#### WHAT THIS TASK INVOLVES:
All of the entries below are to be repeated word for word.

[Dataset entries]
********************

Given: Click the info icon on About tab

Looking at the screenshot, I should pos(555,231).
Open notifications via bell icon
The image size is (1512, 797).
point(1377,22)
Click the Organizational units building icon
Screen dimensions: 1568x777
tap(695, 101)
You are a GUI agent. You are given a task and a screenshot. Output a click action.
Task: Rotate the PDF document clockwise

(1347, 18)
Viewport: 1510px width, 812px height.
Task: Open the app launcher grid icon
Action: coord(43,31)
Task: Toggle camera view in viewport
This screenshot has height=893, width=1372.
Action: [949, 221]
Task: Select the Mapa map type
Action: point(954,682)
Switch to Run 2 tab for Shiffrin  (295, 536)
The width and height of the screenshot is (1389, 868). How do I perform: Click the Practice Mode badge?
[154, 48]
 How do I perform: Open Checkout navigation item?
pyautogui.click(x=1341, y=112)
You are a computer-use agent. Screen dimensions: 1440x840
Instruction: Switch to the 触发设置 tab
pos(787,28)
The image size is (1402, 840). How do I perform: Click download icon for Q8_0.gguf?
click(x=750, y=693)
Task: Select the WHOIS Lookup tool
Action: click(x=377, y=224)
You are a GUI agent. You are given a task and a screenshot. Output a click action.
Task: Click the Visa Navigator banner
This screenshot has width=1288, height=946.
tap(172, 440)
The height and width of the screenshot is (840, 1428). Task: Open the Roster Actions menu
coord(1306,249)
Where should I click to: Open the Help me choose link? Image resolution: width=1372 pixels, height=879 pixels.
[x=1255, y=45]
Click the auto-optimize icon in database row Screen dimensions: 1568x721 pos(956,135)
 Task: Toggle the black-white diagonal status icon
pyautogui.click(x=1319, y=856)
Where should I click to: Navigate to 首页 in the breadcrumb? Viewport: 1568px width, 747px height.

********************

#### COMPLETED TASK:
Given: Click the info icon on About tab

Looking at the screenshot, I should pos(555,231).
Open notifications via bell icon
The image size is (1512, 797).
point(1377,22)
Click the Organizational units building icon
Screen dimensions: 1568x777
tap(695, 101)
You are a GUI agent. You are given a task and a screenshot. Output a click action.
Task: Rotate the PDF document clockwise

(1347, 18)
Viewport: 1510px width, 812px height.
Task: Open the app launcher grid icon
Action: coord(43,31)
Task: Toggle camera view in viewport
This screenshot has height=893, width=1372.
Action: [949, 221]
Task: Select the Mapa map type
Action: point(954,682)
Switch to Run 2 tab for Shiffrin  (295, 536)
The width and height of the screenshot is (1389, 868). How do I perform: Click the Practice Mode badge?
[154, 48]
 How do I perform: Open Checkout navigation item?
pyautogui.click(x=1341, y=112)
You are a computer-use agent. Screen dimensions: 1440x840
Instruction: Switch to the 触发设置 tab
pos(787,28)
The image size is (1402, 840). How do I perform: Click download icon for Q8_0.gguf?
click(x=750, y=693)
Task: Select the WHOIS Lookup tool
Action: click(x=377, y=224)
You are a GUI agent. You are given a task and a screenshot. Output a click action.
Task: Click the Visa Navigator banner
This screenshot has width=1288, height=946.
tap(172, 440)
The height and width of the screenshot is (840, 1428). Task: Open the Roster Actions menu
coord(1306,249)
Where should I click to: Open the Help me choose link? Image resolution: width=1372 pixels, height=879 pixels.
[x=1255, y=45]
Click the auto-optimize icon in database row Screen dimensions: 1568x721 pos(956,135)
 Task: Toggle the black-white diagonal status icon
pyautogui.click(x=1319, y=856)
Where should I click to: Navigate to 首页 in the breadcrumb? Viewport: 1568px width, 747px height.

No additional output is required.